Mindful eating for optimal health; March is National Nutrition Month

by Jill Fleming and Brandy Strub, Registered Dietitians, Veterans Memorial Hospital

In today’s fast-paced society, with people eating on the run and not planning ahead, eating has become a mindless act. Distractions have shifted our attention away from the actual act of eating towards televisions, computers and smart-phones. This can be problematic, since it takes your brain up to 20 minutes to realize you’re full.

When we are dividing our attention, we usually eat faster and often overeat. If you eat too fast, the fullness signal may not arrive until you have already eaten too much. This is one of the contributing factors to our obesity crisis today.

Mindful eating is a technique that helps you gain control over your environment and eating habits.  Mindful eating is about using mindfulness to reach a state of full attention to your experiences, cravings, and physical cues while eating.

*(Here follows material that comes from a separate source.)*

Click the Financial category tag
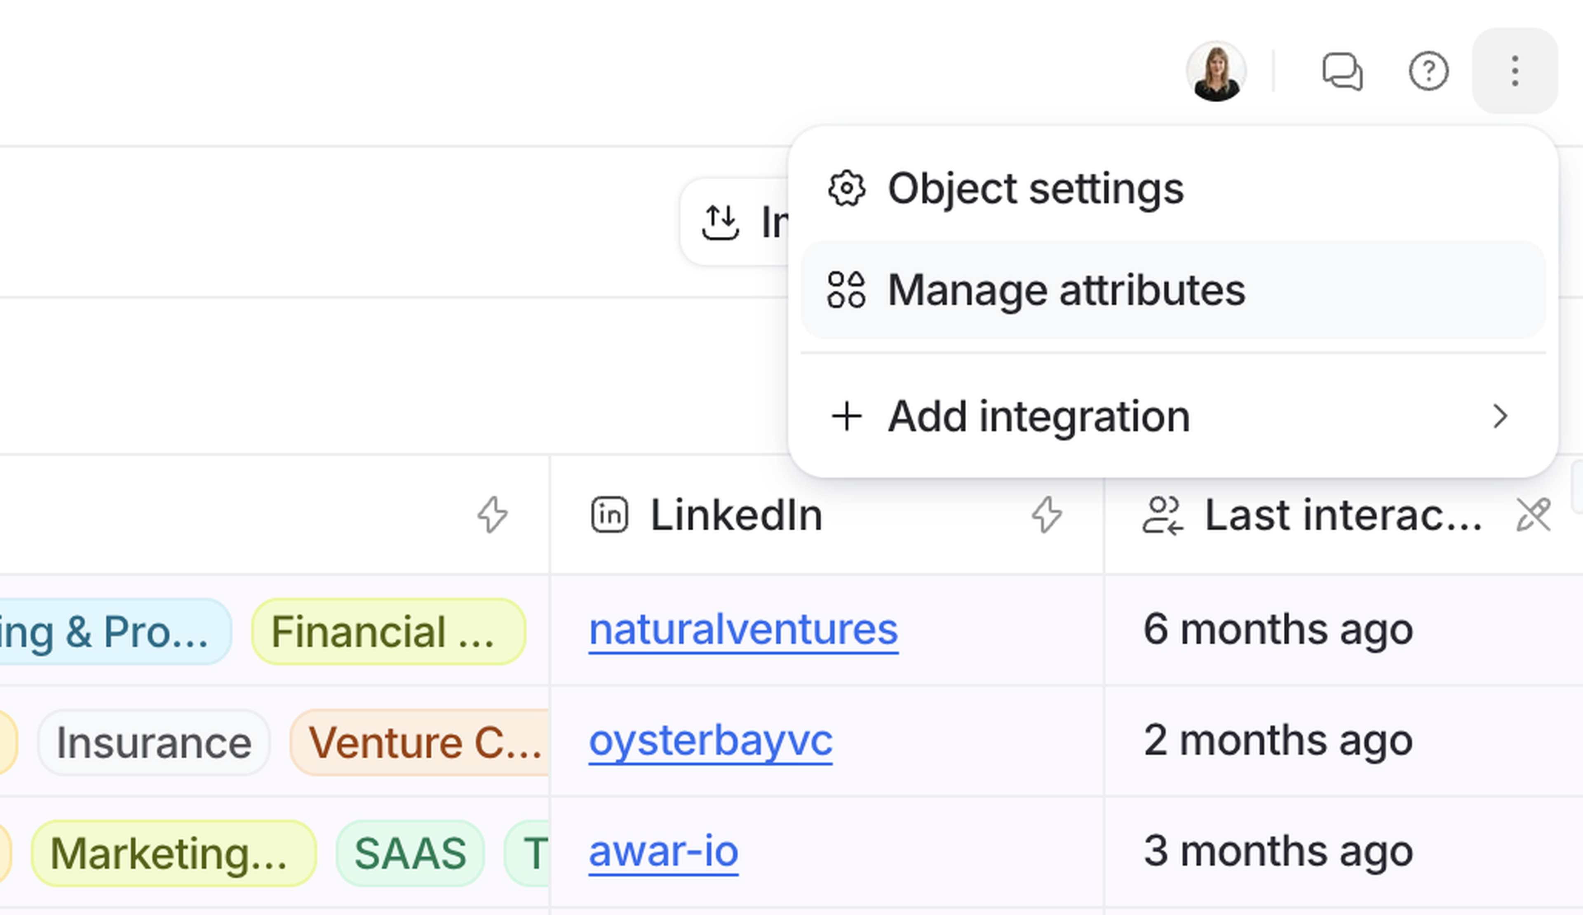The height and width of the screenshot is (915, 1583). click(388, 632)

Using mindful eating has been shown to promote weight loss, reduce binge eating and can help you feel healthier.

Mindful eating includes the following guidelines:
• Eating slowly and without distractions
• Listening to physical hunger and satiety cues
• Distinguishing between true hunger and non-hunger triggers for eating (emotions)
• Engaging your senses by noticing colors, smells, sounds, textures and flavors
• Eating for good health and well-being
• Gratitude or appreciation for your food.

You may want to try mindful eating if you tend to eat too fast or would like to lose some weight. It is well known that restrictive dieting does not work long-term, with almost 90% of dieters regaining their lost weight. The vast majority of studies agree that mindful eating does help you lose weight by changing your eating behavior and reducing stress.

By changing the way you think about food, any negative feelings that may be associated with eating are replaced with awareness, better self-control and positive emotions. When unwanted eating behaviors are addressed, instead of just the foods being eaten, your long-term health improvement goals can be permanent.

Mindful eating has also been found to be an effective treatment for those who tend to eat in relation to emotions or external cues. Emotional eating may include eating due to boredom, frustration, anger, loneliness  or stress.  External eating cues may include the time on a clock, the sight or smell of food, or a social gathering where you eat regardless of true hunger.

To practice mindful eating, start by sitting down for all meals, without any distractions. This means that you will only focus on the meal, not a television, telephone or book. Have gratitude for the food on your plate and then eat slowly, chewing thoroughly.

Eating in silence will help you notice how the food makes you feel. You will also be able to tune-in to your internal hunger and satiety cures. Ask yourself why you’re eating, whether you’re truly hungry and whether the food you are eating is healthy. You want to stop eating once you feel satisfied, not full or uncomfortable.

You may initially want to start with just one meal per day to begin more mindful eating. It does take practice, so be patient with yourself.  Mindful eating is a powerful tool to help you regain control of your eating and to achieve optimal health.